My all-time favourite cartoon was by Jax (whoever he or she was) in the London Evening Standard. It showed a prison yard with four convicts in the arrow -striped uniform standing in front of a hole blown in the wall. The warden, flanked by armed guards, addresses the prisoners.
‘All right,’ he says. ‘Now who’s the brains behind this?’
Three of the prisoners are real knuckle-draggers, the fourth is diminutive, wizened Bertrand Russell, who was briefly imprisoned for anti-nuclear activities.
A lifelong admirer of Russell, I carried the clipping in my wallet for years, before it fell apart. I should’ve kept a copy. I can’t remember whether I saw the cartoon in London at the time or whether it was reproduced in Australian paper. Perhaps it could be retrieved.
Two Bruce Petty cartoons have stuck in my mind. One shows a crowded beach scene under a broiling sun, umbrellas everywhere, zinc cream and clinging sand, and a family group packing up to leave. There are too many kids and too few adults. All is sunburn and chaos and a harassed father moans, ‘Has anyone seen the stopper to Ralphine’s left floatie?’

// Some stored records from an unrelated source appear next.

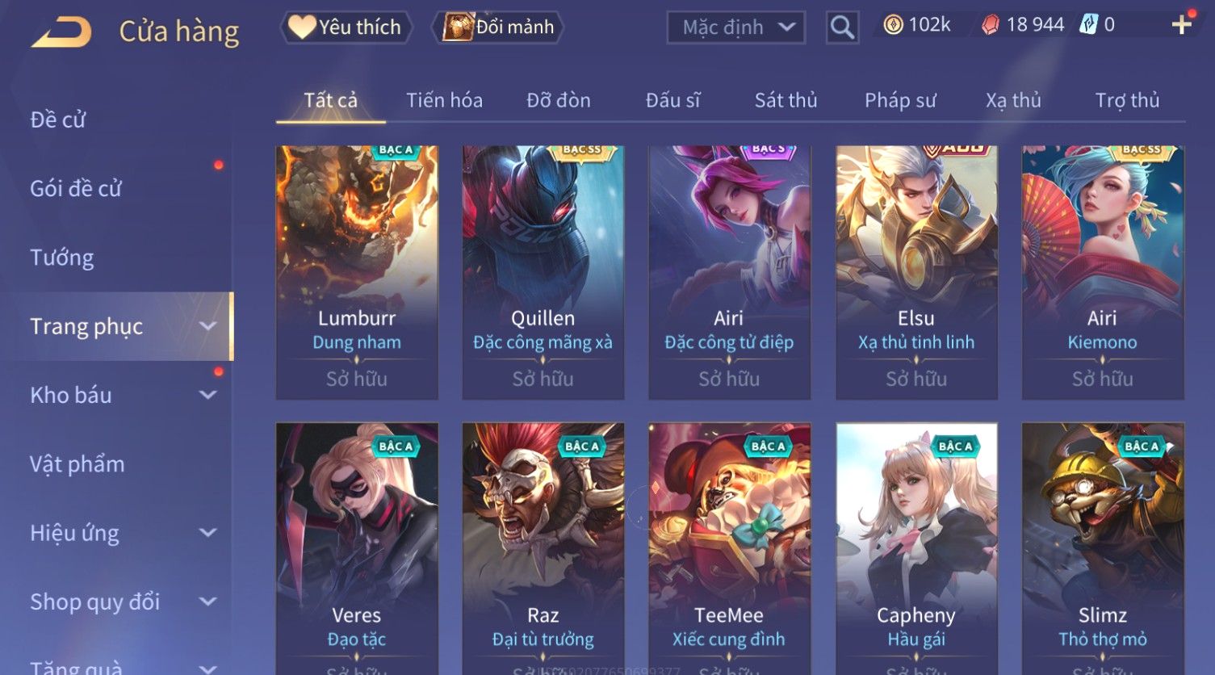Switch to the Sát thủ tab
Screen dimensions: 1215x675
tap(786, 100)
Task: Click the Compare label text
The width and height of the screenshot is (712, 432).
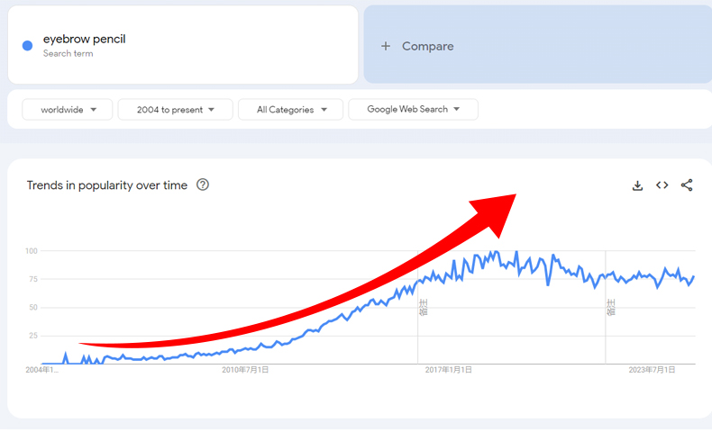Action: (x=428, y=46)
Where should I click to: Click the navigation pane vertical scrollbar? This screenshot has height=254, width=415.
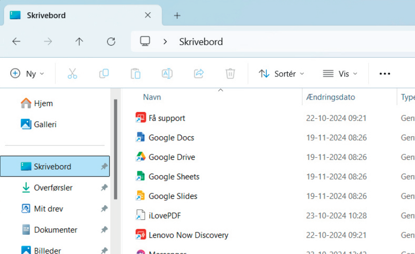[116, 148]
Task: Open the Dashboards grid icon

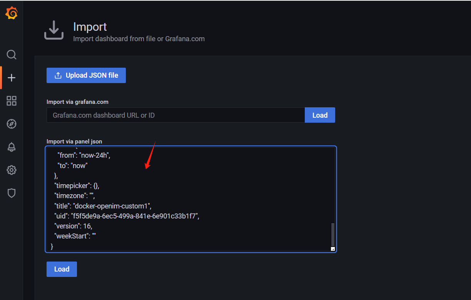Action: pos(12,101)
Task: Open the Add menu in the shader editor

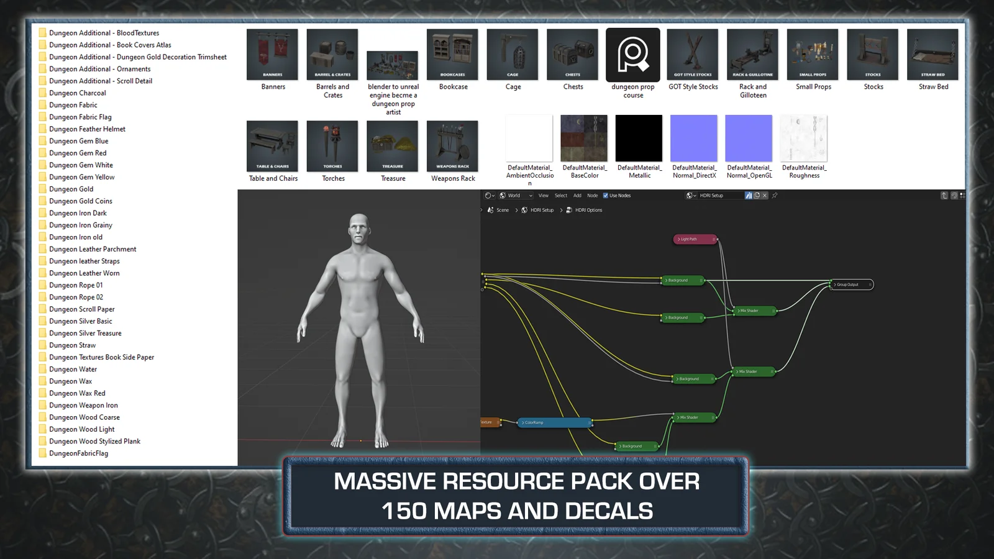Action: tap(577, 195)
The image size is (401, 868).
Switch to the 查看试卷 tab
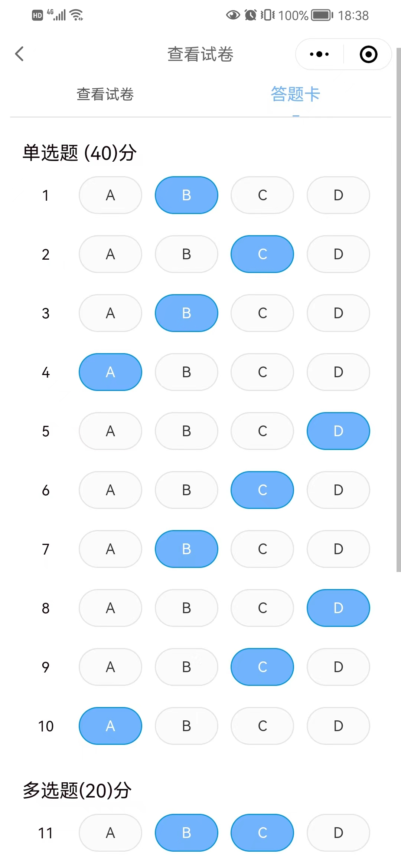pyautogui.click(x=105, y=94)
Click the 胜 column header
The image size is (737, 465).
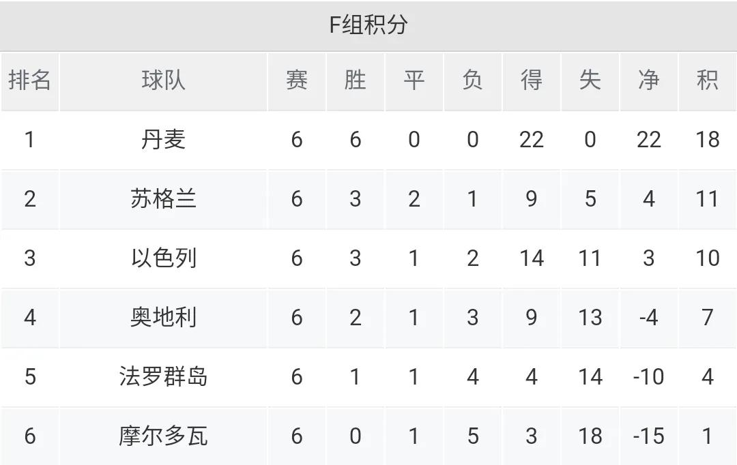coord(356,80)
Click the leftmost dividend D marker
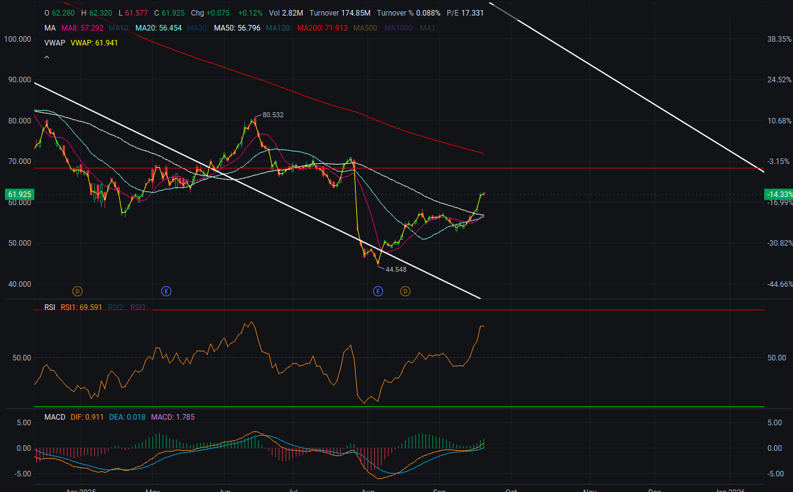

Another is of a scene at an AFL match (this was a long time ago, so it my have been a VFL match). The crowd is ugly and roaring and one bloated rampant spectator is glugging from a can labelled ‘Pie and Sauce in Beer’.
A Bill Leak favourite of mine has Gough Whitlam after the Dismissal (or the Coup as we lefties prefer to call it) in an audience with the Queen at Buck House. Gough looks flustered; Her Maj is saying in an aside to an attendant, ‘Of course I’m sympathetic, but what on earth does he mean by the rough end of the pineapple?’
The original of a Patrick Cook cartoon from the National Times has been on our wall for many years. It shows a closed door carrying a sign reading VIETNAM REFUGEE CONFERENCE. A Vietnamese squats outside in the national conical hat. Three voices come from behind the door. The first: ‘We’ll each take one Viet for every one we’ve killed.’ The next voice: ‘Mais non, je proteste.’ The third voice: ‘Wait on, buddy.’
One of Moir’s Sydney Morning Herald cartoons depicting a one-eyed, one-lensed John Howard hit the mark. An auditorium advertising John Howard – the Musical has Howard as the only one in the audience, not another soul in sight.
I bet Paul Keating enjoyed it as much as I did. Revenge in whatever way it comes is sweet.